Quick overview of how Clang works internally

It’s proven that Clang is a mature compiler For C and C++ as GCC and Microsoft compilers, but what makes it so special is the fact that it’s not just a compiler. It’s also an infrastructure to build tools. Thanks to its library based architecture which makes the reuse and integration of new features more flexible and easier to integrate into other projects.

Clang Design:

Like many other compilers design, Clang compiler has three phase:

  • The front end that parses source code, checking it for errors, and builds a language-specific Abstract Syntax Tree (AST) to represent the input code.
  • The optimizer: its goal is to do some optimization on the AST generated by the front end.
  • The back end : that generate the final code to be executed by the machine, it depends of the target.

What the difference between Clang and the other compilers?

The most important difference of its design is that Clang is based on LLVM , the idea behind LLVM is to use LLVM Intermediate Representation (IR), it’s like the bytecode for java.
LLVM IR is designed to host mid-level analyses and transformations that you find in the optimizer section of a compiler. It was designed with many specific goals in mind, including supporting lightweight runtime optimizations, cross-function/interprocedural optimizations, whole program analysis, and aggressive restructuring transformations, etc. The most important aspect of it, though, is that it is itself defined as a first class language with well-defined semantics.

With this design we can reuse a big part of the compiler to create other compilers, you can for example just change the front end part to treat other languages.

I- Front End:

Clang is designed to be modular and each compilation phase is done by a specific  module, Here are some projects implied in the front end phase:

As any front end parser we need a lexer and a semantic analysis.
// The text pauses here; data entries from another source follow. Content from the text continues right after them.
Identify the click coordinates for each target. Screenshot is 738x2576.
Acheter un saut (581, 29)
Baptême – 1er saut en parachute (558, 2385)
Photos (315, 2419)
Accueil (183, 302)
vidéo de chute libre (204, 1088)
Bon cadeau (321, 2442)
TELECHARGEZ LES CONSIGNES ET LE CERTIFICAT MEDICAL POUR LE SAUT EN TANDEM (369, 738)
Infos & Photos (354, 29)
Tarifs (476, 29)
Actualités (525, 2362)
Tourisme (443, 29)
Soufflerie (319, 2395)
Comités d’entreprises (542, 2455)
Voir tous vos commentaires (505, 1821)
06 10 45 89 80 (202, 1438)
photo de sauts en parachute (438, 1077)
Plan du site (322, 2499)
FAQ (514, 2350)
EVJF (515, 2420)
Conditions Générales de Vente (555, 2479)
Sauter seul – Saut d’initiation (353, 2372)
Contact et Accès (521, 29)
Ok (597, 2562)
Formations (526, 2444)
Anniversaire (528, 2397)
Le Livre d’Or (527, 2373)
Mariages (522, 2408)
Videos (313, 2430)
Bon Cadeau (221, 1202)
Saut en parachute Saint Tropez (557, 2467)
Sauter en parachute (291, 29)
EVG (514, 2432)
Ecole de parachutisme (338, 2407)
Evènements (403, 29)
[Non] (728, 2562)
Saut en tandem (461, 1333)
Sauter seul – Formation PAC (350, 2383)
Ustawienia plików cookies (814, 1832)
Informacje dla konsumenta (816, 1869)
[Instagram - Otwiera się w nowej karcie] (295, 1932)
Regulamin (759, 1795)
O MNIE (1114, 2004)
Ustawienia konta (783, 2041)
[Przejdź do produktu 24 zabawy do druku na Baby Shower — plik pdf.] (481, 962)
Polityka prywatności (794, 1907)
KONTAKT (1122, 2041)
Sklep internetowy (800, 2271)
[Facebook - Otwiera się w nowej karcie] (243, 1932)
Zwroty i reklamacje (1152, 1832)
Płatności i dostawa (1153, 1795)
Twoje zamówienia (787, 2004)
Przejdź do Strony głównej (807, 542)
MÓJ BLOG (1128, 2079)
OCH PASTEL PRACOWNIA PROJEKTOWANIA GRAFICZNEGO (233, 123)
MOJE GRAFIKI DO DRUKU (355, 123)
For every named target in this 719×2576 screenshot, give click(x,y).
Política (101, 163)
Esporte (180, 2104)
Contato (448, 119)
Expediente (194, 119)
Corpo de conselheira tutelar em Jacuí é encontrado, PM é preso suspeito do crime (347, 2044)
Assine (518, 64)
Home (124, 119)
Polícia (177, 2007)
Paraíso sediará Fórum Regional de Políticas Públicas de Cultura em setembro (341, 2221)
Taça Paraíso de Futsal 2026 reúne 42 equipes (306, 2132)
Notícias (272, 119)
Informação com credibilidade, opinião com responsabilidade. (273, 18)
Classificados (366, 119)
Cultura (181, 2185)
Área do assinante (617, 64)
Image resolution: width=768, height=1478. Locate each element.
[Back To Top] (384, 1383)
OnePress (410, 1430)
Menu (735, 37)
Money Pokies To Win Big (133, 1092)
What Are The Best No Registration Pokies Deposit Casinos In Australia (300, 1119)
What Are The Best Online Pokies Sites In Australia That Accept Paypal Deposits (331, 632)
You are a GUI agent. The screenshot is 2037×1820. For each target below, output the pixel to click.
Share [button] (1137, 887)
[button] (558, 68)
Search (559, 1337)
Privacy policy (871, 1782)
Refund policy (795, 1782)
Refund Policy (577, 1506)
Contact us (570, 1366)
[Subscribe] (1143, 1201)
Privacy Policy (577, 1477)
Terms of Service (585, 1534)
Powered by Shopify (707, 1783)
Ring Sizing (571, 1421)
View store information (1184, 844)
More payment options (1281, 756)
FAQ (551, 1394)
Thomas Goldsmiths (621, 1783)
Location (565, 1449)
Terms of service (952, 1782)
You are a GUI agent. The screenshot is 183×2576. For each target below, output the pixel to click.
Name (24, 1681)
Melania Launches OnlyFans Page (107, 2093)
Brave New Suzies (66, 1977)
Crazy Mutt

The Clang front end could be executed by passing the -cc1 argument. It has several features like the AST generation:

clang -cc1 -ast-dump test.c

This command line is treated by the cc1_main function, here’s the sequence of some interesting methods executed

clang11

The method ExecuteAction has a parameter of type  FrontEndAction , the goal is to specify which frond end action to execute. The FrontEndction is abstract , we need to inherit from it to implement a concrete front end action.

Let’s discover all the front end actions implemented by Clang using CQLinq, for that we can search for all classes inheriting directly or indirectly from it.

from t in Types
let depth0 = t.DepthOfDeriveFrom(“clang.FrontendAction”)
where depth0  >= 0 orderby depth0
select new { t, depth0 }

Many front end actions are available, for example ASTDumpAction permits to generate the AST without creating the final executable. Almost all the front end actions inherits from ASTFrontEndAction, which means that they work with the generated AST.

What’s interesting with this design is  we can plug our custom FrontEndAction easily, we have just to implement a new one.

How we can do some treatments on the AST?

Each ASTFrontEndAction create one or many ASTConsumer, the ASTConsumer class is an abstract class, and we have to implement our AST consumer for our specific needs.

The FrontEndAction will invoke the AST consumer as specified by the following graph.

Let’s search for all ASTConsumer classes using CQLinq:

from t in Types
let depth0 = t.DepthOfDeriveFrom(“clang.ASTConsumer”)
where depth0  == 1
select new { t, depth0 }

CodeGenerator is an example of the AST Consumer

As we specified before the power of LLVM is to work with IR, and to generate it we need to parse the AST. CodeGenerator is the class inheriting from ASTConsumer responsible of generating the IR, and what’s interesting is that this treatment is isolated into another project named ClangCodeGen.

Here are some classes implied in the LLVM IR generation:

II- Optimizer

To explain this phase I can’t say better than Chris Lattner the father of LLVM in this post:

“To give some intuition for how optimizations work, it is useful to walk through some examples. There are lots of different kinds of compiler optimizations, so it is hard to provide a recipe for how to solve an arbitrary problem. That said, most optimizations follow a simple three-part structure:

  • Look for a pattern to be transformed.
  • Verify that the transformation is safe/correct for the matched instance.
  • Do the transformation, updating the code.

The optimizer reads LLVM IR in, chews on it a bit, then emits LLVM IR, which hopefully will execute faster. In LLVM (as in many other compilers) the optimizer is organized as a pipeline of distinct optimization passes each of which is run on the input and has a chance to do something. Common examples of passes are the inliner (which substitutes the body of a function into call sites), expression reassociation, loop invariant code motion, etc. Depending on the optimization level, different passes are run: for example at -O0 (no optimization) the Clang compiler runs no passes, at -O3 it runs a series of 67 passes in its optimizer (as of LLVM 2.8).

Let’s discover the LLVMCore passes, for that we can search for classes inheriting from “pass” class

from t in Types
let depth0 = t.DepthOfDeriveFrom(“llvm.Pass”)
where t.ParentProject.Name==”LLVMCore” && depth0  >= 0 orderby depth0
select new { t, depth0 }

Of course many other passes exist in the other LLVM modules.

III- BackEnd

Like other phases the backend responsible of generating the output for a specific target, in the case of Clang it’s very modular, let’s take as example LLVMX86Target the module generating for X86 target.

Here’s the graph showing all the modules concerned by generating the binaries for x86 target.

Many modules are involved in this phase, each on has it’s specific responsibility, which enforces the cohesion and encourages clean APIs and separation. Therefore making it easier for developers to understand, since they only have to undertand small pieces of the big picture.

Conclusion

The duo LLVM/Clang is not just a C/C++ compiler, it’s also an infrastructure to build tools, it’s easy to extend its behavior. Many tools are included out of the box in the LLVM/Clang source code and many others could be found in the web.

If you need a C/C++ parser to build a tool, Clang is a very good candidate.